--- START Material for the task ---

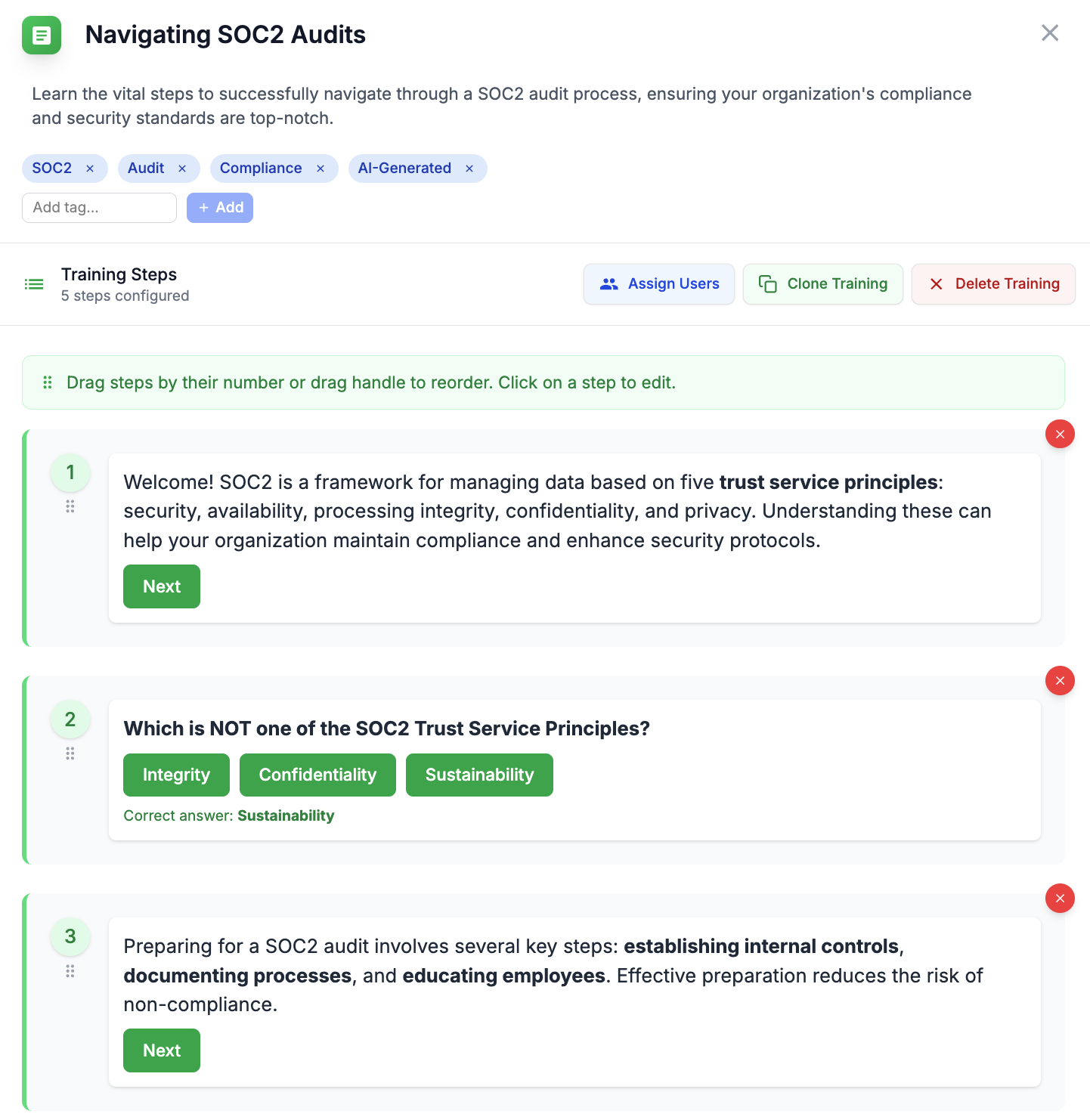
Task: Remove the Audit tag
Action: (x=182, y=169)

--- END Material for the task ---
--- START Material for the task ---

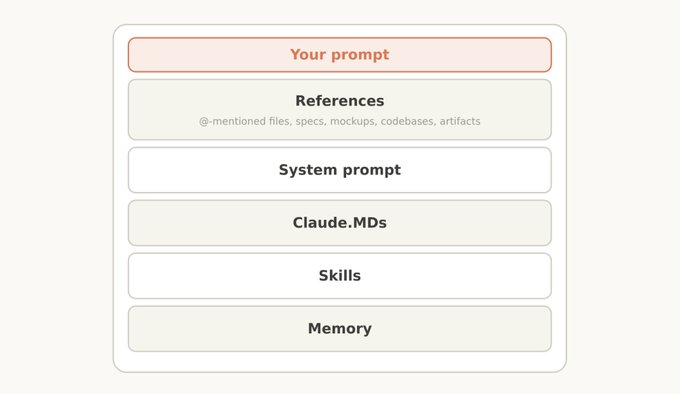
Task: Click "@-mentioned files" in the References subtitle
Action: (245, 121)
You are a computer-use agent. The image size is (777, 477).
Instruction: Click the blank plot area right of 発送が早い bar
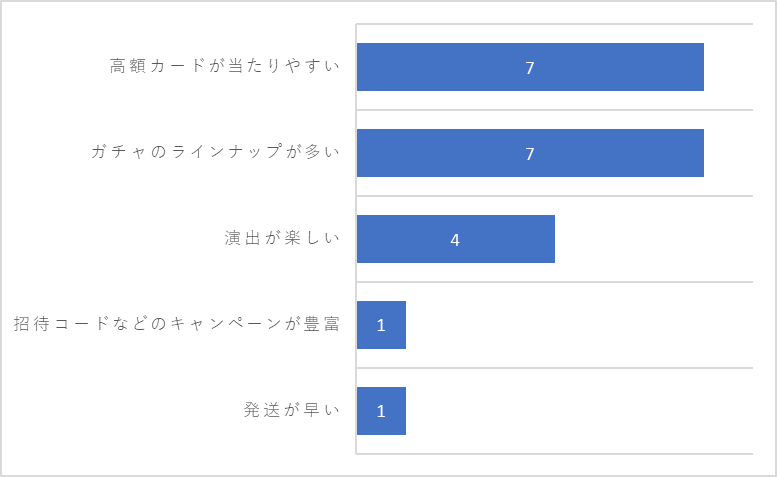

--- END Material for the task ---
--- START Material for the task ---

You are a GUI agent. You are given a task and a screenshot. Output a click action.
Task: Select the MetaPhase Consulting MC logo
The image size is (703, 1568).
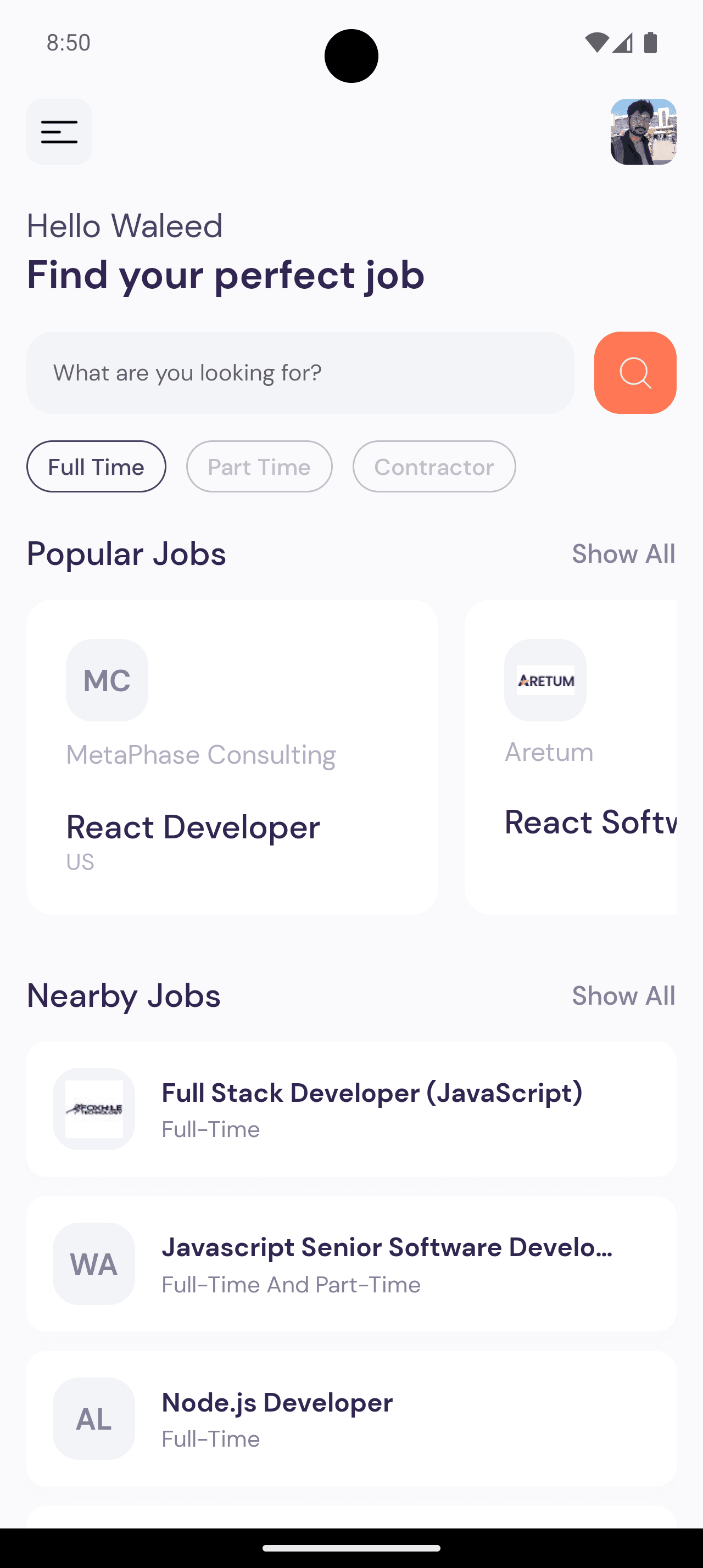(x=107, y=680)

--- END Material for the task ---

Task directions> Copy out the stretch from the line containing "You are a computer-use" through the line containing "Instruction: Click the", matching each line character for character.

Solution for this task>
You are a computer-use agent. The image size is (777, 477).
Instruction: Click the blank plot area right of 発送が早い bar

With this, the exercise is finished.